When printing out a few words from the book, we see that there are words that we may not want to keep if we choose to analyze the corpus of text. Below is a list of words that we would like to get rid of. Create a function that will return false if it contains a word from the list of words specified and true otherwise.

In [None]:
def word_filter(x):
    '''
    Input: A string
    Output: True if the word is not in the specified list 
    and False if the word is in the list.
        
    Example:
    word list = ['and', 'the']
    Input: 'and'
    Output: False
    
    Input: 'John'
    Output: True
    '''
    
    word_list = ['and', 'the', 'a', 'an']
    
    # your code here

Use the `filter()` function to filter out the words speficied in the `word_filter()` function. Store the filtered list in the variable `prophet_filter`.

# Bonus Challenge

Rewrite the `word_filter` function above to not be case sensitive.

In [None]:
def word_filter_case(x):
   
    word_list = ['and', 'the', 'a', 'an']
    
    # your code here

# Challenge 3 - Reducing

#### Now that we have significantly cleaned up our text corpus, let's use the `reduce()` function to put the words back together into one long string separated by spaces. 

We will start by writing a function that takes two strings and concatenates them together with a space between the two strings.

In [None]:
def concat_space(a, b):
    '''
    Input:Two strings
    Output: A single string separated by a space
        
    Example:
    Input: 'John', 'Smith'
    Output: 'John Smith'
    '''
    
    # your code here

Use the function above to reduce the text corpus in the list `prophet_filter` into a single string. Assign this new string to the variable `prophet_string`.

In [None]:
# your code here

....

Written tasks:
(1) In the notebook exercise, can you repeat the part from "# Challenge 3" up to and including "separated by spaces.", switching "spaces" to "commas"?
(2) How would you render this sentence from the notebook exercise in Spanish: "We will start by writing a function that takes two strings and concatenates them together with a space between the two strings."
(3) In the notebook exercise, what variable is the filtered list supposed to be stored in?

....

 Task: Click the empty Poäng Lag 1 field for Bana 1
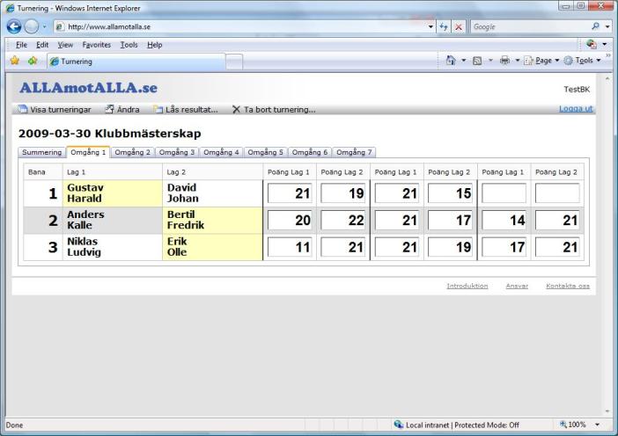504,193
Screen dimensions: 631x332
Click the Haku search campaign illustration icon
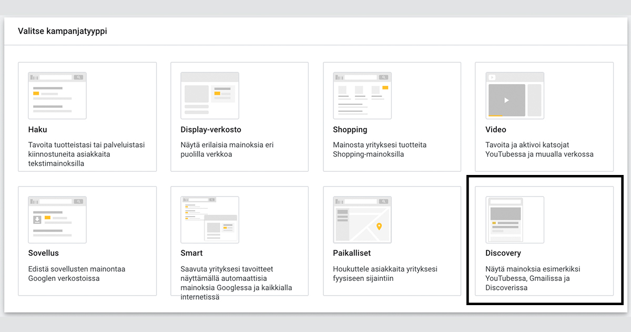tap(57, 95)
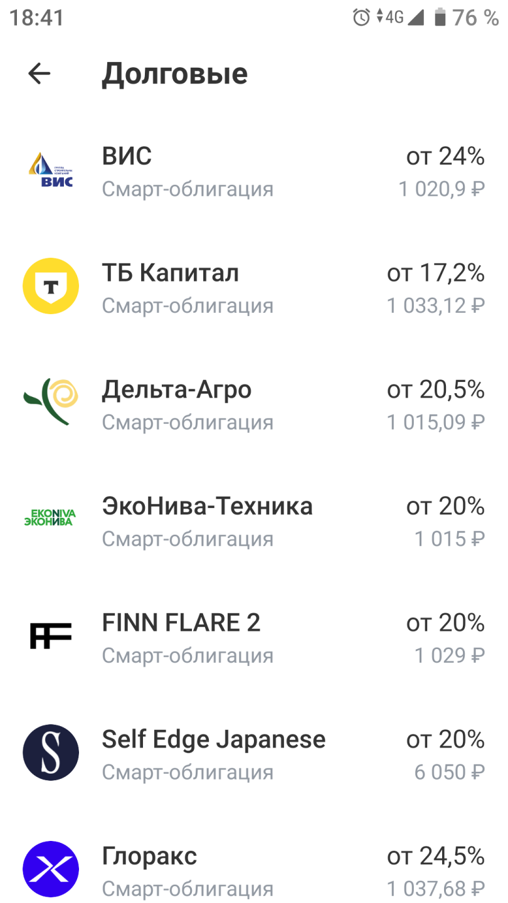508x903 pixels.
Task: Open Self Edge Japanese bond
Action: (213, 740)
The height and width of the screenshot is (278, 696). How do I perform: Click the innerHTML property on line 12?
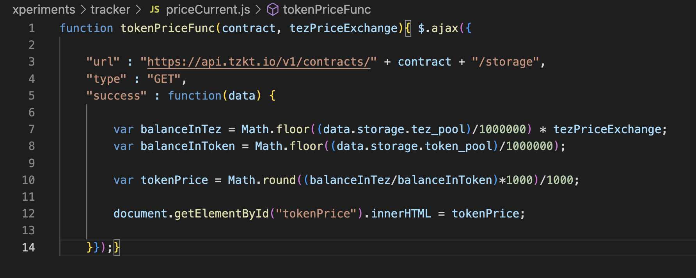click(x=401, y=214)
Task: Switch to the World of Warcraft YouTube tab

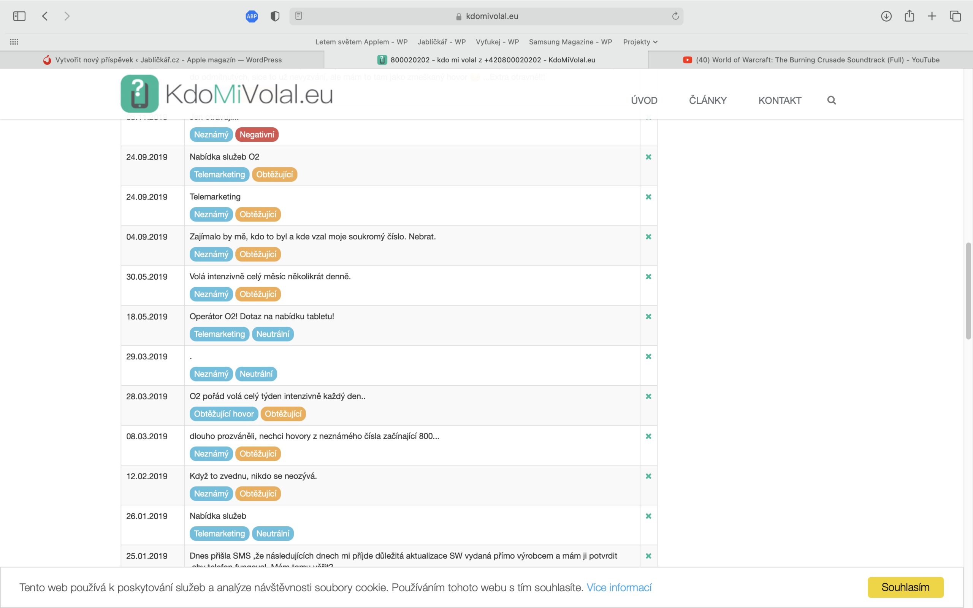Action: [x=811, y=60]
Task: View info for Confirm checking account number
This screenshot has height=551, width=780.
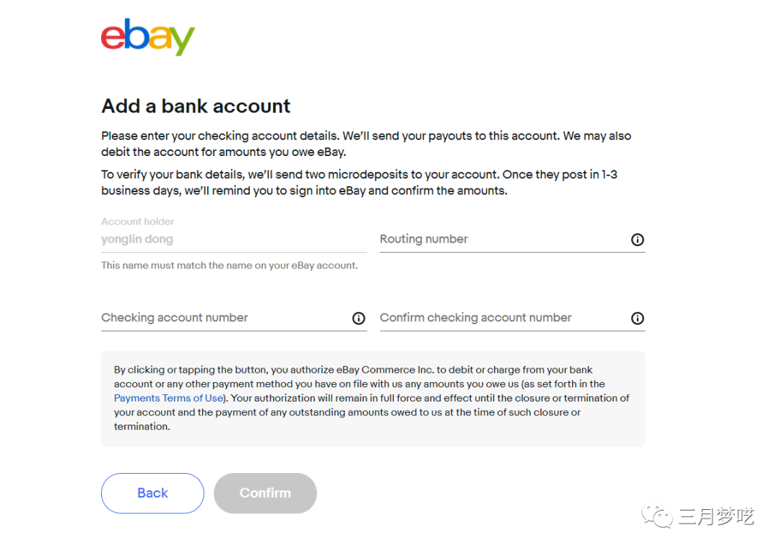Action: [x=637, y=318]
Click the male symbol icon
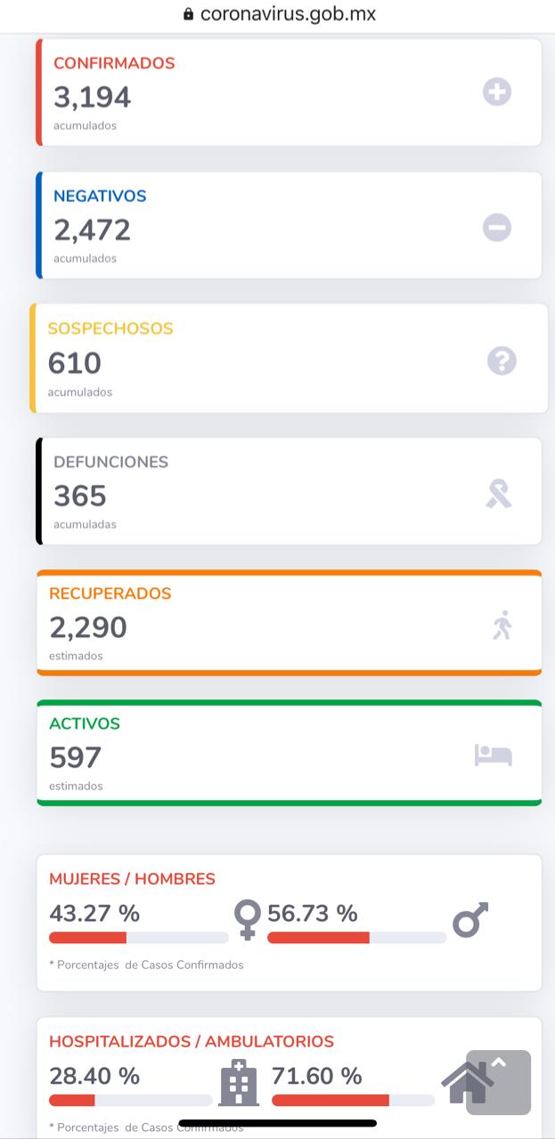Screen dimensions: 555x1139 coord(470,919)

....

Correct answers:
(1)
# Challenge 3 - Reducing

#### Now that we have significantly cleaned up our text corpus, let's use the `reduce()` function to put the words back together into one long string separated by commas.

(2) Empezaremos escribiendo una función que toma dos cadenas y las concatena con un espacio entre las dos cadenas.

(3) prophet_filter